Obviously the Carillo family is dedicated to quality, and it is increasingly difficult for them to remain so modest about their cigars as aficionados become more aware of El Credito. In recent months, many of Carillo's most popular sizes have been out of stock. For instance, he had back orders for 25,000 Wavell Robustos in November. Some of this was due to problems created by Hurricane Andrew, which struck South Florida last August. Although the factory was undamaged, many of the rollers did not work for a few weeks because they had to sort out personal problems caused by the storm. The shortage of El Credito cigars has been more a question of demand outpacing supply than anything else.

"I have so much demand now that I can't make enough cigars, "Carillo says. He annually sells about 30 percent of his cigars directly to consumers through the mail. Many are from overseas. "I can't get enough quality rollers--which means that I can't get enough Cubans."

Carillo is incredibly proud of his all-Cuban team of rollers, and he is the first to point out to a visitor that this roller worked at the Romeo y Julieta factory while another worked at El Laguito, producer of Cuba's legendary Cohibas. He has tried rollers from the Dominican Republic, Honduras and other countries, but no one, in his opinion, can roll cigars like a Cuban. "Nearly everyone working here is Cuban," he says proudly. "The people here are very proud and conscientious about what they do. They get very upset if things are not just right with the tobacco and the rolling."

El Credito Cigars was purchased by the Carillo family in 1928, although the firm was still based in Cuba at the time. It was originally in the town of San Antonio de los Banos in Cuba. The family was well-respected in the region and also owned several tobacco plantations near the city of Pinar del Rio. Carillo's father, Ernesto, was a leading politician and was a member of the Cuban Senate.

It all changed, however, with the Communist revolution. "I remember when Castro came into Havana in 1959," says Carillo. "I looked up in the sky and saw warplanes. Tanks were in the streets. It was a wild scene. I was only six at the time. I didn't think it was the end of the world, but there was a sense of insecurity. I didn't know if I would ever see my parents again."

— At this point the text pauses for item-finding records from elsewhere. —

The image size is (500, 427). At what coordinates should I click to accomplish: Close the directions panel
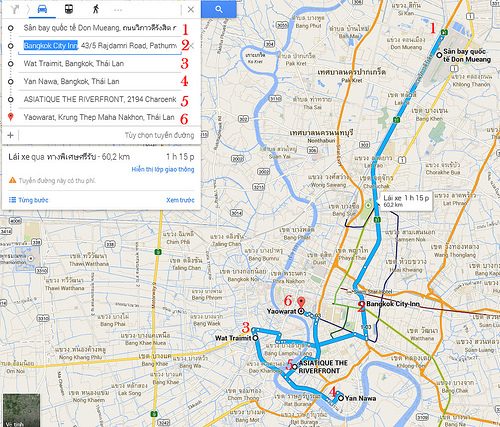(191, 10)
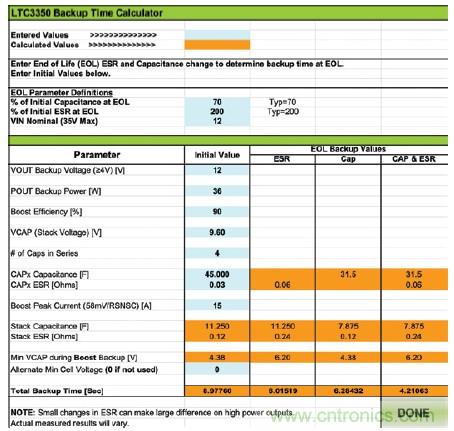Viewport: 454px width, 431px height.
Task: Click the CAPx ESR initial value 0.03
Action: point(217,285)
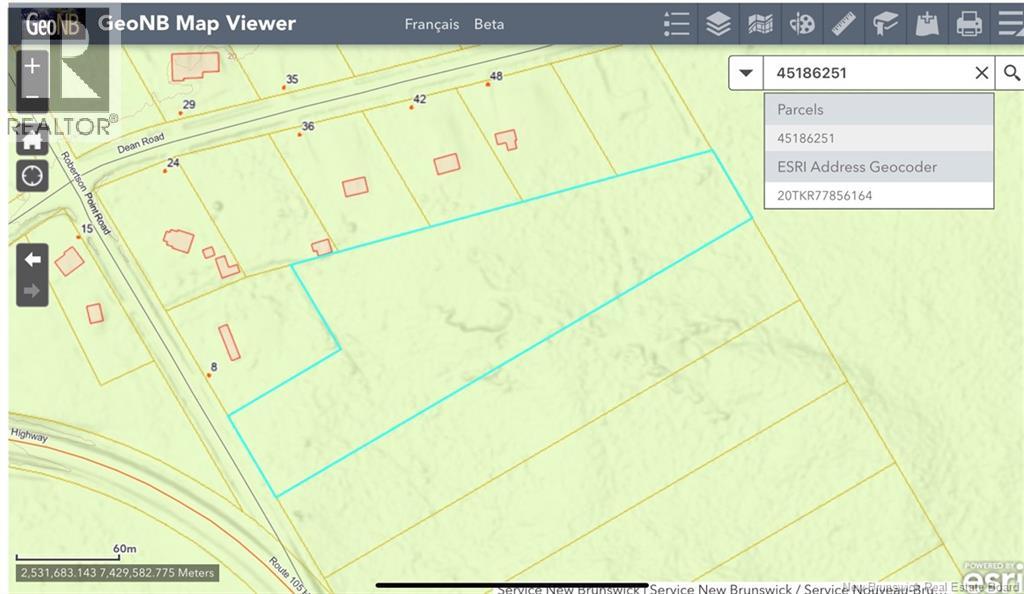The width and height of the screenshot is (1024, 594).
Task: Open the graduation cap help icon
Action: [x=885, y=23]
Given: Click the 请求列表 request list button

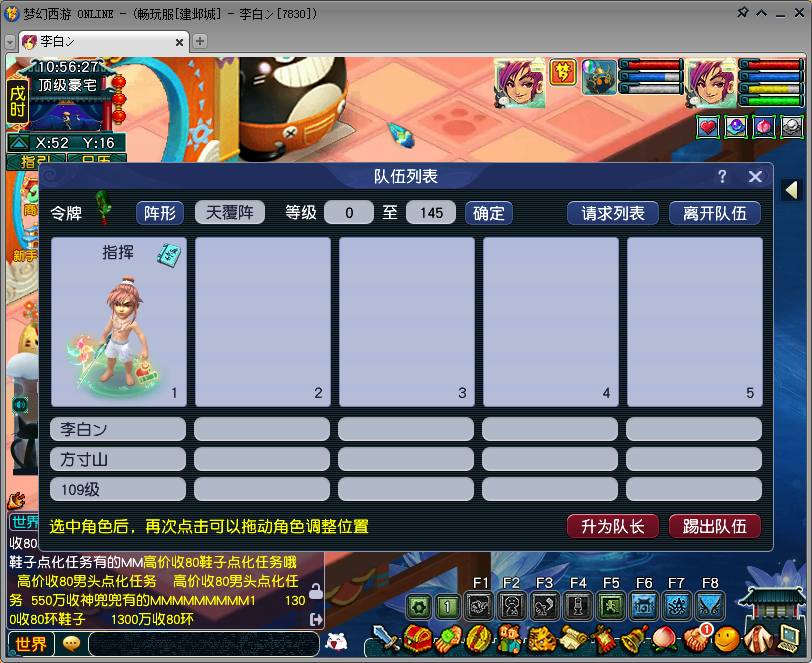Looking at the screenshot, I should [x=611, y=212].
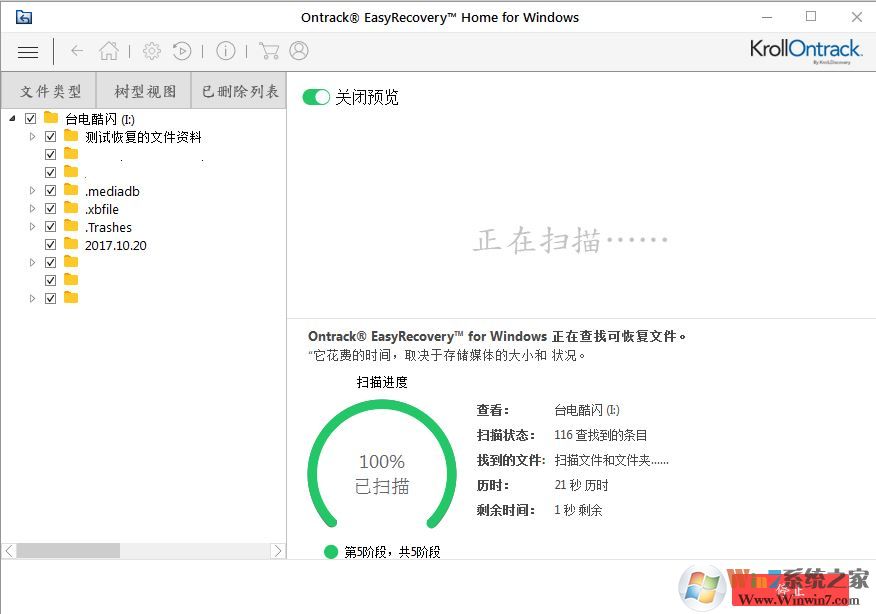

Carillo's father was arrested several times, and the government took most of their property including the factory, warehouses and plantations. His father finally had to go into hiding and later escaped to Miami. "They say that a lot of politicians who lived in Cuba before the revolution were rich," he says. "My father certainly wasn't. We lived in a small three bedroom apartment, and my father was only interested in helping people."

His mother soon followed her husband to Miami, leaving Carillo with his aunt. He was an only child and his mother did not want to raise the suspicions of authorities, which would certainly have happened if both she and her son left together. A few months after his mother's departure, his aunt bought a return ticket to Miami for Carillo. "I was told that I was going to visit Miami," he says. "I didn't know that I was leaving my country. But my aunt was crying as she packed my suitcase, and I knew something was happening. All I could think of was that I was going to be with my parents."

Dressed in his Sunday-best gray suit, tie and hat, Carillo boarded a DC-3 for the hour-long trip to Miami. He can't remember much about the flight other than the various people who were friendly to the young boy traveling alone. His parents met him at the airport with tears in their eyes. For a while, the Carillos lived in a hotel in downtown Miami, and while his father searched for work, he and his mother spent the day at the Dixie movie theater across the street.

Finally, with the help of some money from a relative in the states, Carillo's father began a restaurant in Miami called the Pan American and found an apartment in today's Little Havana area. After a year, he sold the restaurant and bought a bar called The Kirby. "All the Cubans used to go there," says Carillo. "As soon as a Cuban got into town, he would go to The Kirby."